[iptables PATCH v3 21/21] xtables: Do not change ruleset while listing

Phil Sutter <phil@xxxxxx> · Thu, 20 Dec 2018 16:09:22 +0100

When only listing rules, avoid to create the basic ruleset. Initializing
the latter is still needed so that a completely empty ruleset does not
lead to no output. But with builtin chains being added to cache
immediately, there is no need to push the changes to the kernel anymore.
Avoid this by calling nft_abort() in the right spots.
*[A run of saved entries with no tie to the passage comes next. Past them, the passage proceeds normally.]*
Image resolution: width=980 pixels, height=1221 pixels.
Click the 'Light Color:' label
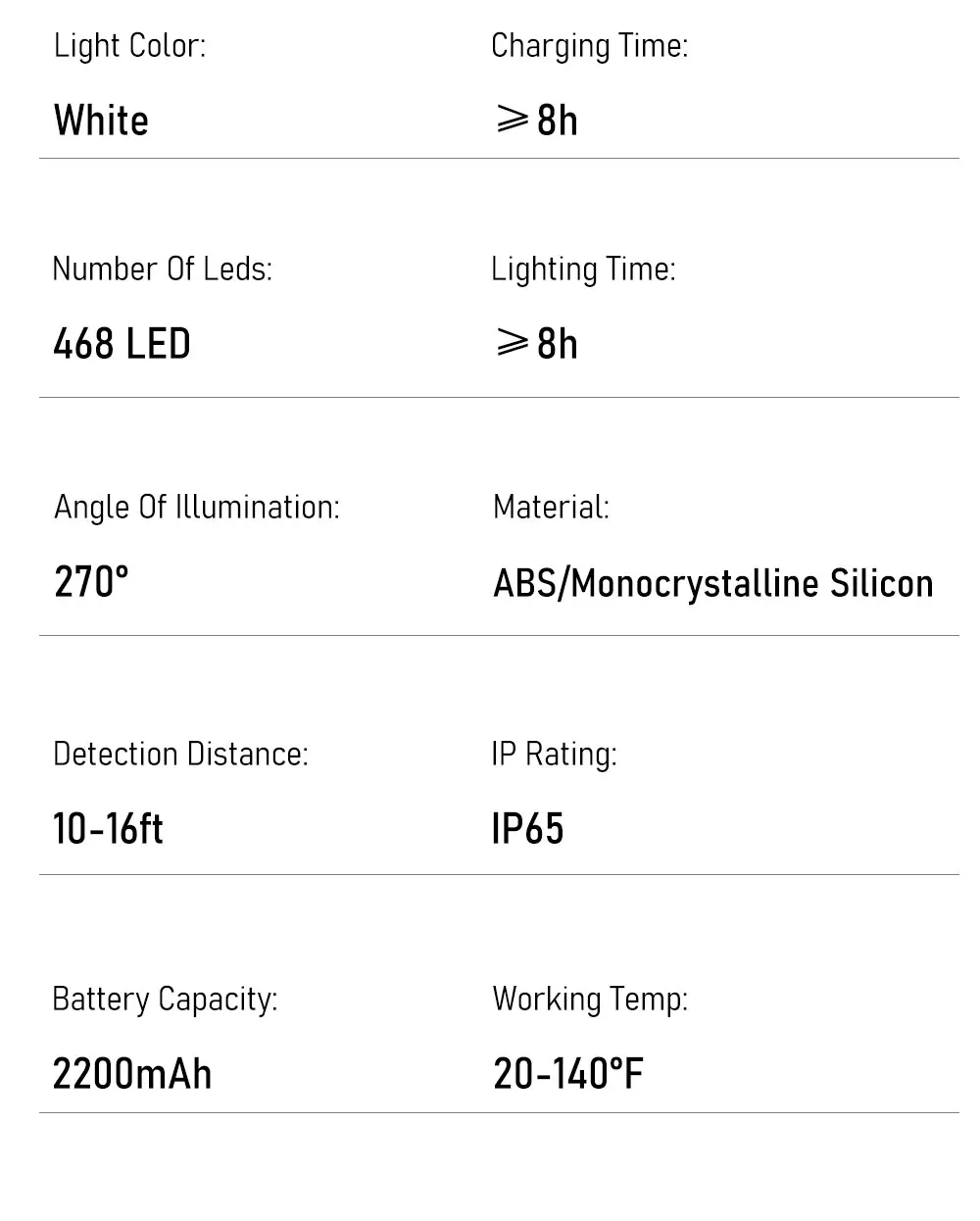129,45
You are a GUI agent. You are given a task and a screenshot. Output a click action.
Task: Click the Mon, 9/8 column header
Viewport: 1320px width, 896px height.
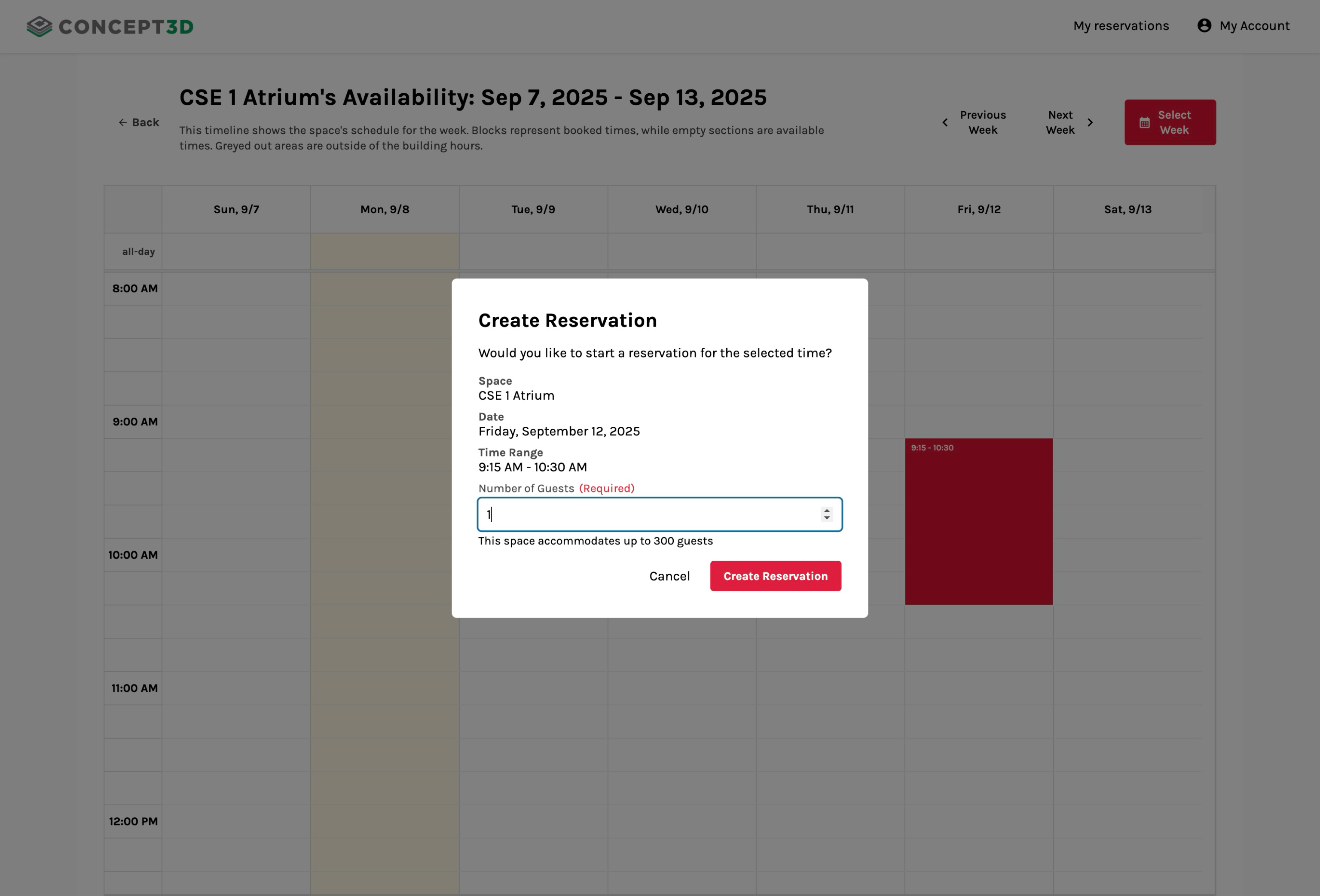click(x=385, y=210)
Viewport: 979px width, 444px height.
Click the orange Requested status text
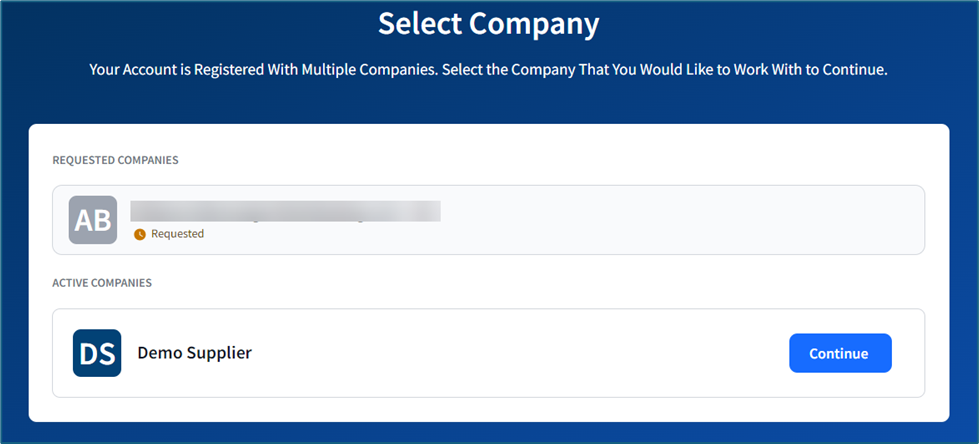pyautogui.click(x=177, y=234)
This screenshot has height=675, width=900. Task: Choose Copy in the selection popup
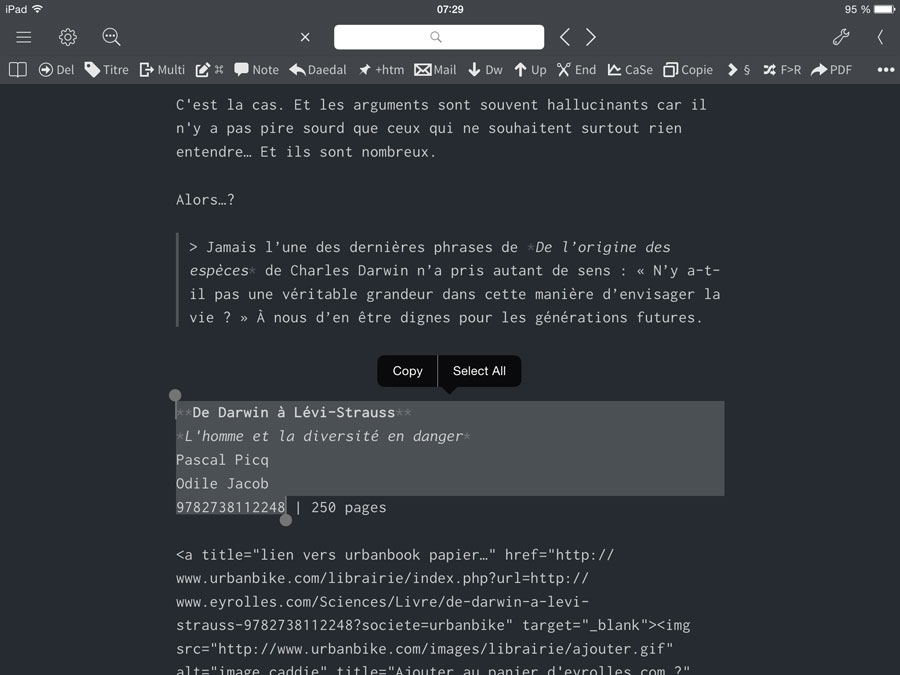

Signed-off-by: Phil Sutter <phil@xxxxxx>
---
 iptables/xtables-arp.c | 1 +
 iptables/xtables-eb.c  | 1 +
 iptables/xtables.c     | 4 ++++
 3 files changed, 6 insertions(+)

diff --git a/iptables/xtables-arp.c b/iptables/xtables-arp.c
index 2f369d9aadb01..10cc4c9fbc875 100644
--- a/iptables/xtables-arp.c
+++ b/iptables/xtables-arp.c
@@ -1366,6 +1366,7 @@ int do_commandarp(struct nft_handle *h, int argc, char *argv[], char **table,
 				   options&OPT_NUMERIC,
 				   /*options&OPT_EXPANDED*/0,
 				   options&OPT_LINENUMBERS);
+		nft_abort(h);
 		break;
 	case CMD_FLUSH:
 		ret = nft_rule_flush(h, chain, *table, options & OPT_VERBOSE);
diff --git a/iptables/xtables-eb.c b/iptables/xtables-eb.c
index 16d874120c0bb..a9a6fccb53c6a 100644
--- a/iptables/xtables-eb.c
+++ b/iptables/xtables-eb.c
@@ -1288,6 +1288,7 @@ print_zero:
 				 /*flags&OPT_EXPANDED*/0,
 				 flags&LIST_N,
 				 flags&LIST_C);
+		nft_abort(h);
 	}
 	if (flags & OPT_ZERO) {
 		ret = nft_chain_zero_counters(h, chain, *table, 0);
diff --git a/iptables/xtables.c b/iptables/xtables.c
index 24a6e234bcf4b..e58d9ae2d562f 100644
--- a/iptables/xtables.c
+++ b/iptables/xtables.c
@@ -1143,6 +1143,8 @@ int do_commandx(struct nft_handle *h, int argc, char *argv[], char **table,
 				   cs.options & OPT_NUMERIC,
 				   cs.options & OPT_EXPANDED,
 				   cs.options & OPT_LINENUMBERS);
+		if (p.command == CMD_LIST)
+			nft_abort(h);
 		if (ret && (p.command & CMD_ZERO)) {
 			ret = nft_chain_zero_counters(h, p.chain, p.table,
 						      cs.options & OPT_VERBOSE);
@@ -1158,6 +1160,8 @@ int do_commandx(struct nft_handle *h, int argc, char *argv[], char **table,
 	case CMD_LIST_RULES|CMD_ZERO_NUM:
 		ret = list_rules(h, p.chain, p.table, p.rulenum,
 				 cs.options & OPT_VERBOSE);
+		if (p.command == CMD_LIST_RULES)
+			nft_abort(h);
 		if (ret && (p.command & CMD_ZERO)) {
 			ret = nft_chain_zero_counters(h, p.chain, p.table,
 						      cs.options & OPT_VERBOSE);
-- 
2.19.0